The family is the central nucleus of any society and a center of maintaining mental health, with a vital role in shaping children's personalities (1). One of the family phenomena that has been considered by researchers, sociologists, and psychologists today is domestic violence or the so-called violence of men against women in the family (2). Domestic violence is defined as violent behavior or intentional control by a person in close contact with the victim. Controlling behavior may include physical harassment, rape, emotional harassment, financial control, and social isolation of the victim, which occur in any society with any racial, social, economic, educational, or religious background (3).
Domestic violence during pregnancy is a serious problem usually hidden and undetected (4, 5). Violence during pregnancy with direct and indirect mechanisms affects the health of the mother and fetus. It leads to adverse pregnancy consequences, including increased risk of premature delivery, low-birth-weight, abortion, stillbirth, premature placental abruption, prenatal bleeding, low Apgar score, low birth weight (LBW) during pregnancy, high blood pressure, and depression during pregnancy and after childbirth (4, 6). Pregnancy can affect the prevalence of domestic violence during this period for various reasons such as decreased sexual relations, misconceptions, and unnatural feelings about pregnancy (7).

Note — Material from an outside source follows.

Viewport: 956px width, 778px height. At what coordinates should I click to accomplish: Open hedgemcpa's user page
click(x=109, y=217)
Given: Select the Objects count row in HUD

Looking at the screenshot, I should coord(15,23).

In the United States, 152,000 to 324,000 pregnant women report physical and psychological violence annually (8). Studies from India show that 26.9% of pregnant women are physically abused, 29% are psychologically abused, and 6.2% are sexually abused; 47% are abused by their husbands, and 31% by other family members (9). In a study by Moazen et al., more than half of the women had experienced domestic violence at least once in their lifetime (10). Also, Sheikhbardsiri et al. reported that the most common types of violence against women were psychological/verbal (58%), physical (29.25%), and sexual violence (10%) (11).

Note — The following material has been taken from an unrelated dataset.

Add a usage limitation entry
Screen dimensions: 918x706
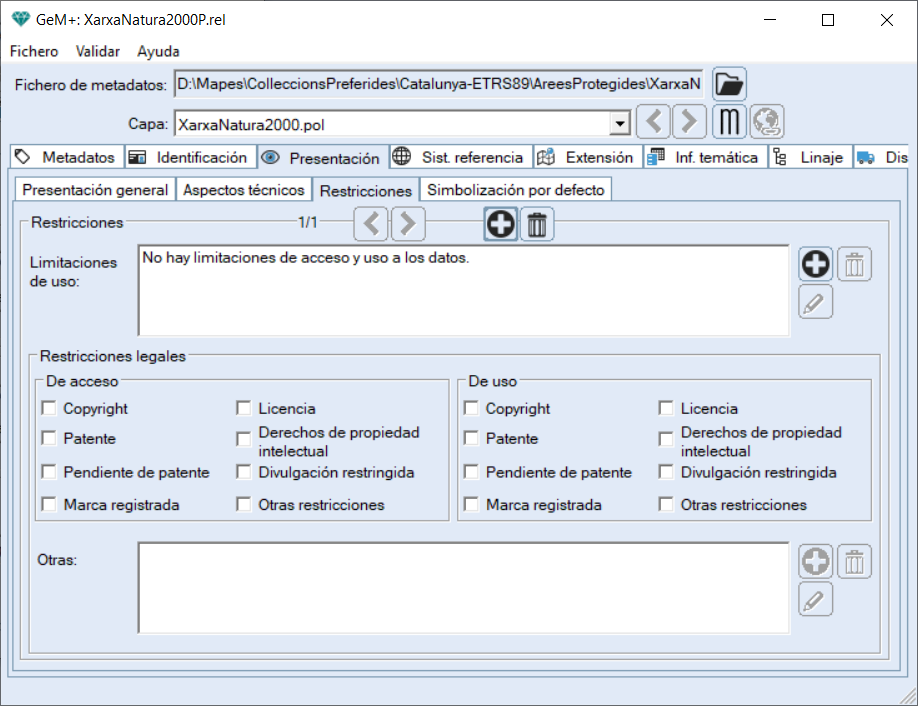click(x=816, y=264)
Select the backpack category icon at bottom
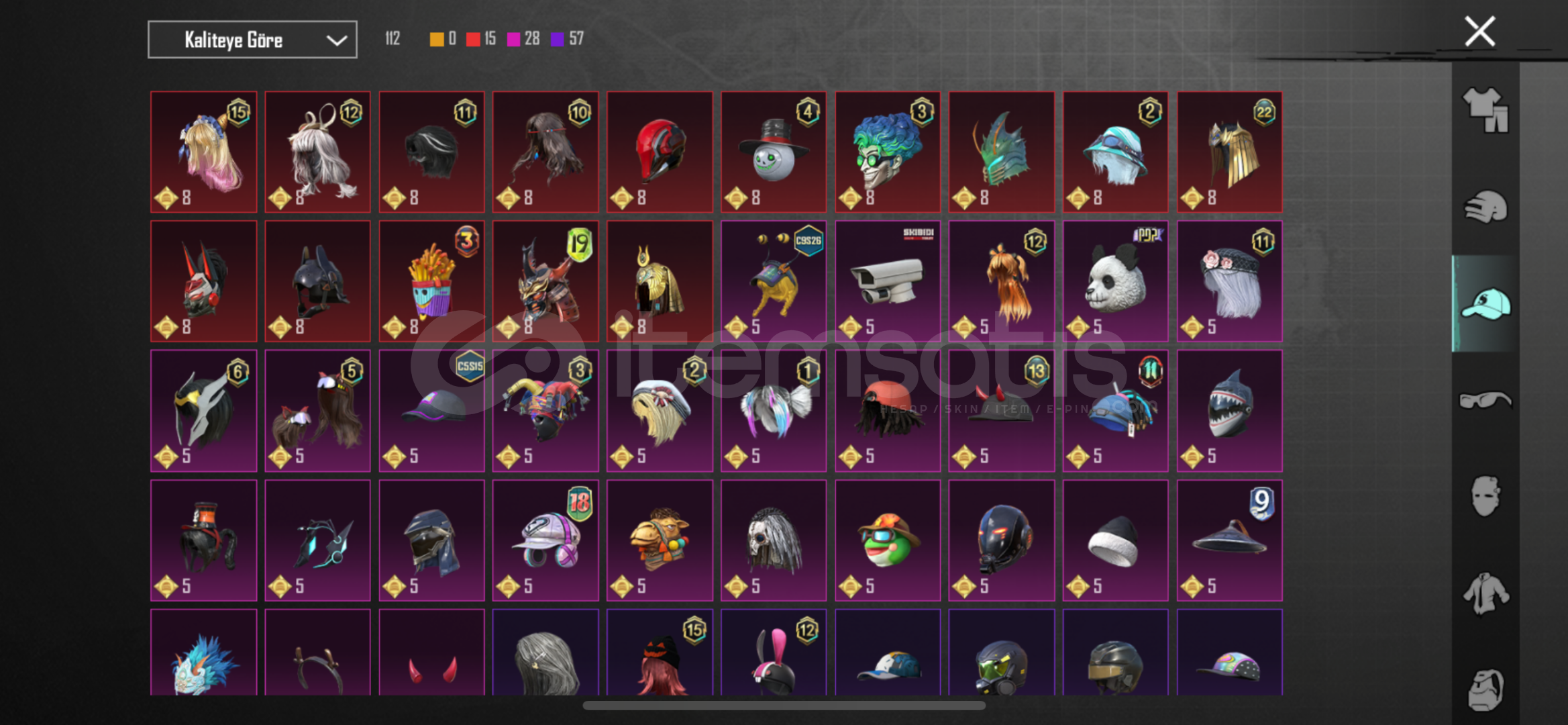This screenshot has width=1568, height=725. (x=1485, y=689)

In Sistan and Baluchestan province and Chabahar city, according to the traditional culture and belief in male ownership of women, low level of literacy, early marriage, polygamy, early and consanguineous marriages, and the taboo of separation and divorce, violence against women is far more widespread and common than can be assumed; so violence by men against spouses or fathers and brothers against daughters and sisters is sometimes considered desirable and necessary (12).
This study was conducted to determine the severity and frequency of domestic violence among pregnant women in Chabahar.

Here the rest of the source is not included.